Quick shitpost images I share with friends and Excel functions are where I get the most utility out of AI, which in general I think sucks and is massively overhyped.

[–] Windex007@lemmy.world 2 points 3 hours ago

Excel is still doing the calculations, not the AI. The AI is helping to write functions.

This distinction is immaterial. This is like a big child grabbing a smaller child's hand and slapping them with their own hand saying "quit hitting yourself". It's like trying to get out of a speeding ticket by saying all you did was push the accelerator... Truely it was the fuel injectors forcing the vehicle to an illegal speed.

Just because you've adjusted the abstraction layer at which you've ceded deterministic outcomes, doesn't mean AI isn't doing it.

You can easily spot check a couple examples then apply that same formula down the column.

This may be appropriate in some scenarios, specifically:

  • When accuracy isn't important

  • When you will never need to justify what is being done to anyone (including yourself)

This, however, covers a decidedly small portion of professional work done using Excel.

[–] 4am@lemmy.zip 6 points 5 hours ago* (last edited 5 hours ago)

If it didn’t use 100 gallons of freshwater and like 600kW of definitely-non-renewable-sourced electricity then ML trained to excel at Excel would be most welcome.

Does it run locally?

[–] ch00f@lemmy.world 24 points 7 hours ago (2 children)

Honestly, if they just made it easier to craft a formula (like, I dunno multiple lines, some kind of better color coding of matched parentheses, etc), that'd go a lot farther.

[–] 4am@lemmy.zip 6 points 5 hours ago

You can already do multiple lines. Drag the divider between the entry box and the grid down to make it larger, and use Alt-Enter to make a new line in a formula. Been there since at least 2009. You’re welcome.

[–] whats_a_lemmy@midwest.social 4 points 6 hours ago

Can't you already use newlines and whitespace in Excel formulas?

[–] kibiz0r@midwest.social 11 points 6 hours ago (1 children)

What? That’s not what the article says.

[–] jj4211@lemmy.world 3 points 5 hours ago

Well, the article is covering the disclaimer, which is vague enough to mean pretty much whatever.
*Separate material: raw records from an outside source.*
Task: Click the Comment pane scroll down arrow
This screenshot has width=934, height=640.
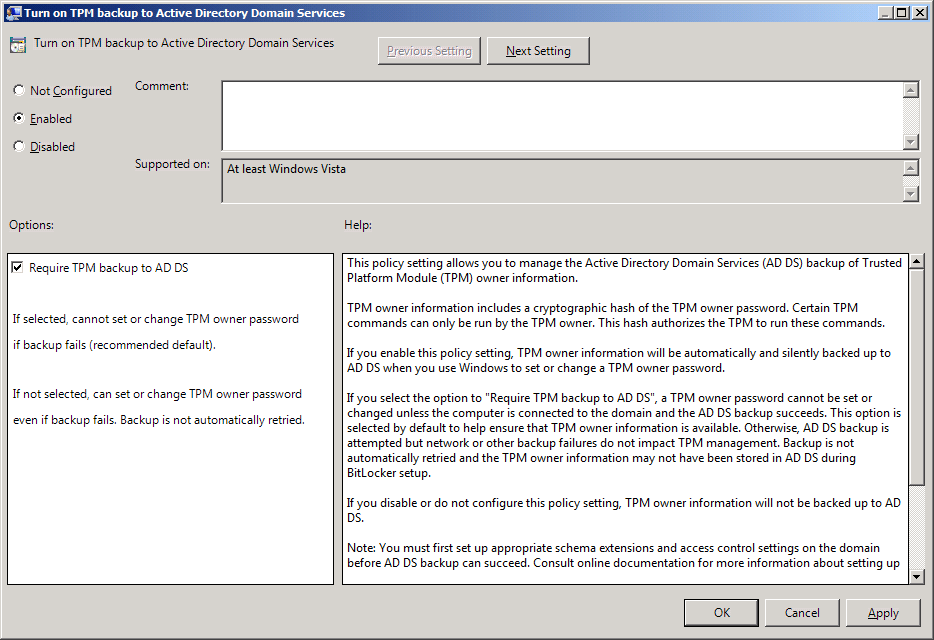Action: coord(911,141)
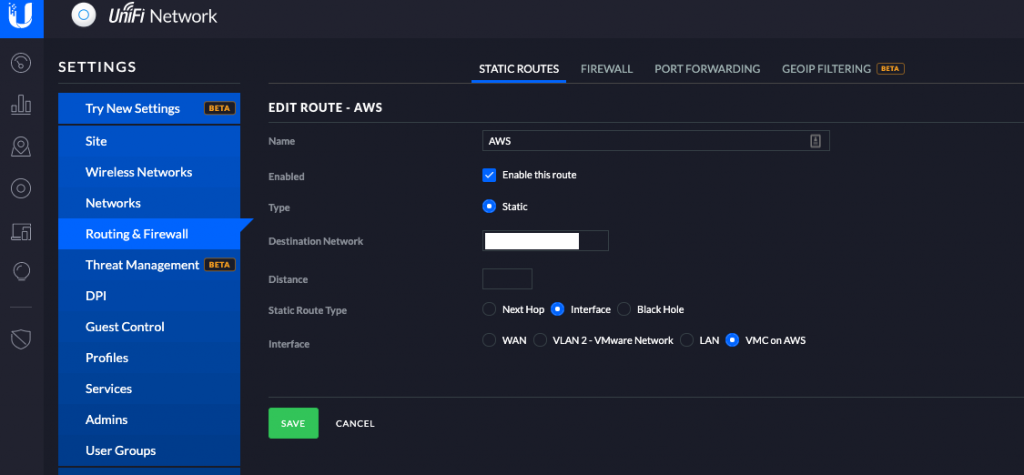Click the contact icon inside Name field
Image resolution: width=1024 pixels, height=475 pixels.
pos(815,141)
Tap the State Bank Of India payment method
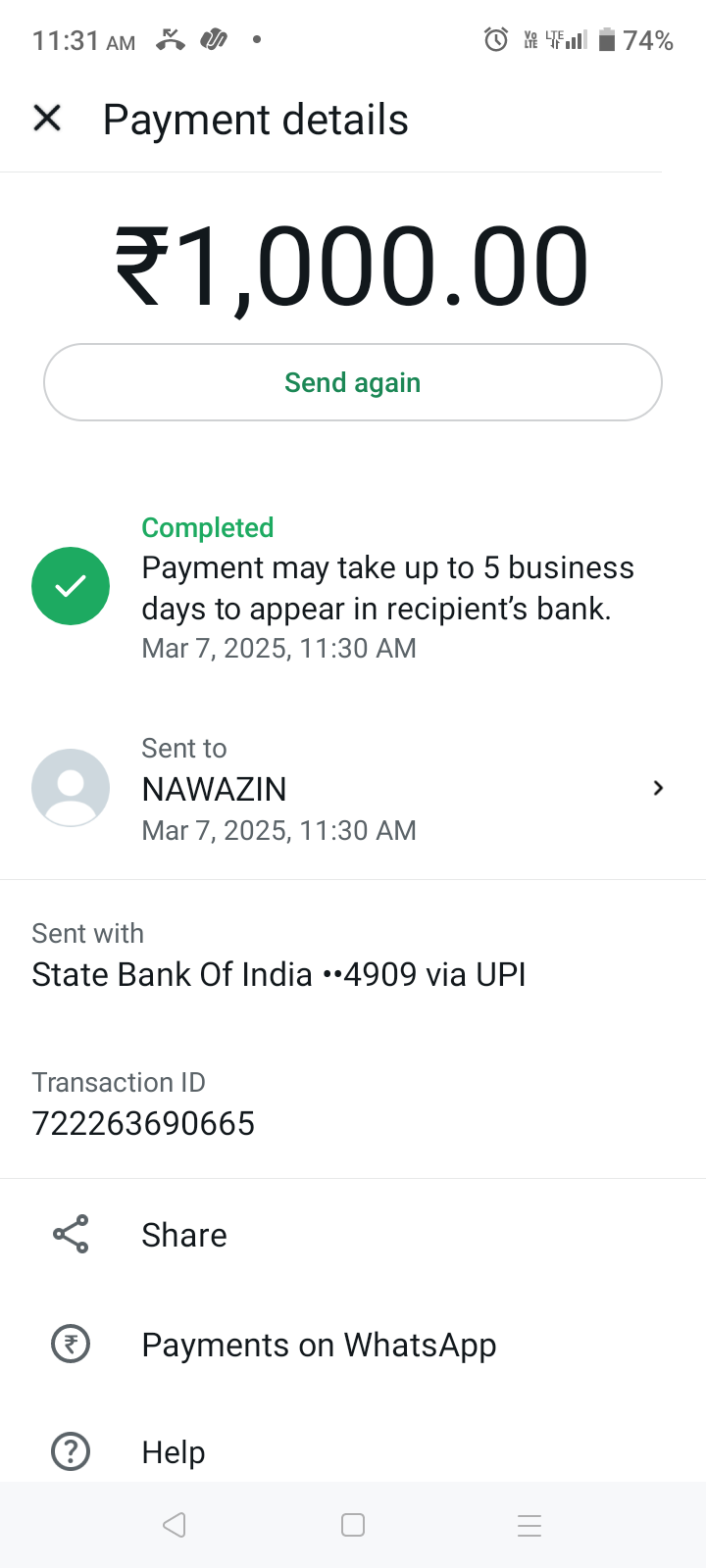706x1568 pixels. [278, 974]
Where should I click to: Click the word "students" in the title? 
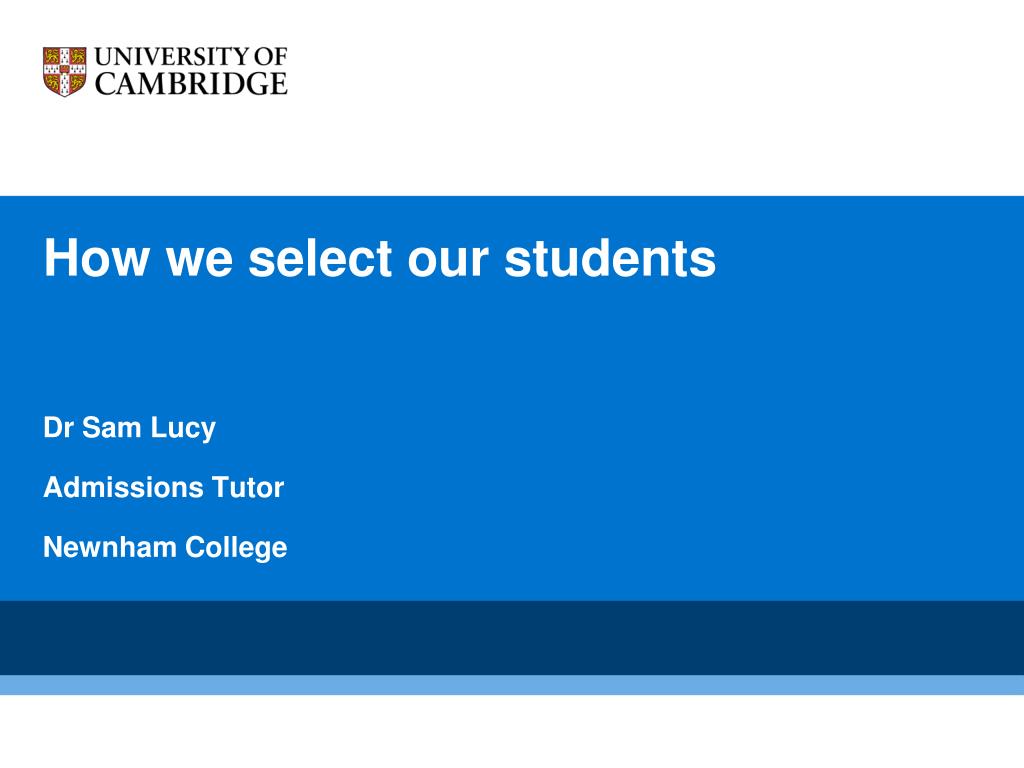(610, 258)
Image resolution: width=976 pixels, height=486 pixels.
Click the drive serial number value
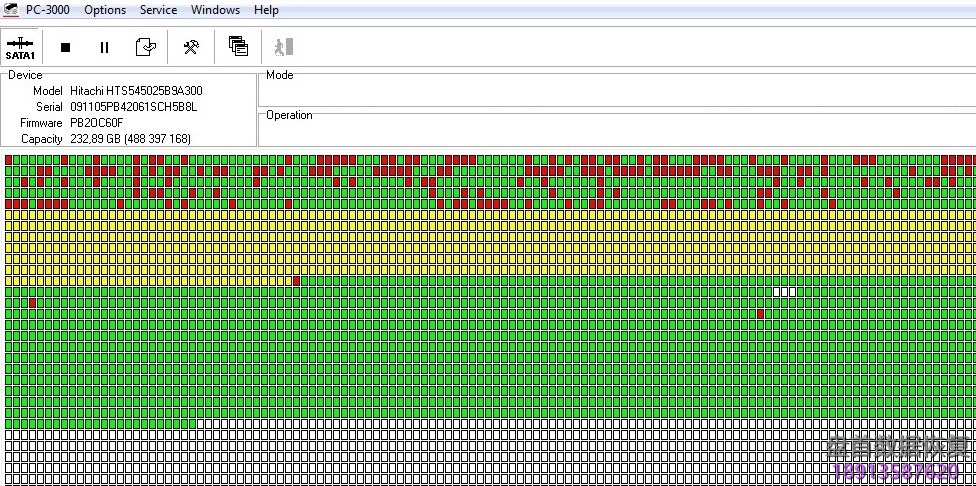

I can buy that he is taking it to the level of if it can't directly be used for the stuff in the disclaimer, well, what could it be used for then? Crafting formulas seems to be a possibility, especially since the spreadsheet formula language is kind of esoteric and clumsy to read and write. It 'should' be up an LLM alley, a relatively limited grammar that's kind of a pain for a human to work with, but easy enough to get right in theory for an LLM. LLM is sometimes useful for script/programming but the vocabulary and complexity can easily get away from it, but excel formula are less likely to have programming level complexity or arbitrarily many methods to invoke. You of course have to eyeball the formula to see if it looks right, and if it does screw up the cell parameters, that might be a hard thing to catch by eyeballing for most people.

My math teachers always told me that "math is not an opinion".

I'd like to see them now defending that!

[–] teft@piefed.social 22 points 8 hours ago (1 children)

Imagine buying a car that works great except every now and then when you want to turn left it goes right. No one would willingly buy that.

[–] jawa21@piefed.blahaj.zone 33 points 7 hours ago

They do, though.

[–] uhdeuidheuidhed@thelemmy.club 11 points 7 hours ago (1 children)

Man, all those saps that started studying AI thinking it was necessary are in for a rude awakening.

I'd almost feel bad for them, if they weren't so eager to follow the memes while making the digital space worse for all of us.

[–] bountygiver@lemmy.ml 3 points 3 hours ago

Depends on what studying AI you mean. The whole ML field is still very much have its uses, the ones that would have a rude awakening are the ones "studying" how to do "prompt engineering"

[–] CubitOom@infosec.pub 13 points 8 hours ago

Y'all better get used to doing your own math to check other people's math.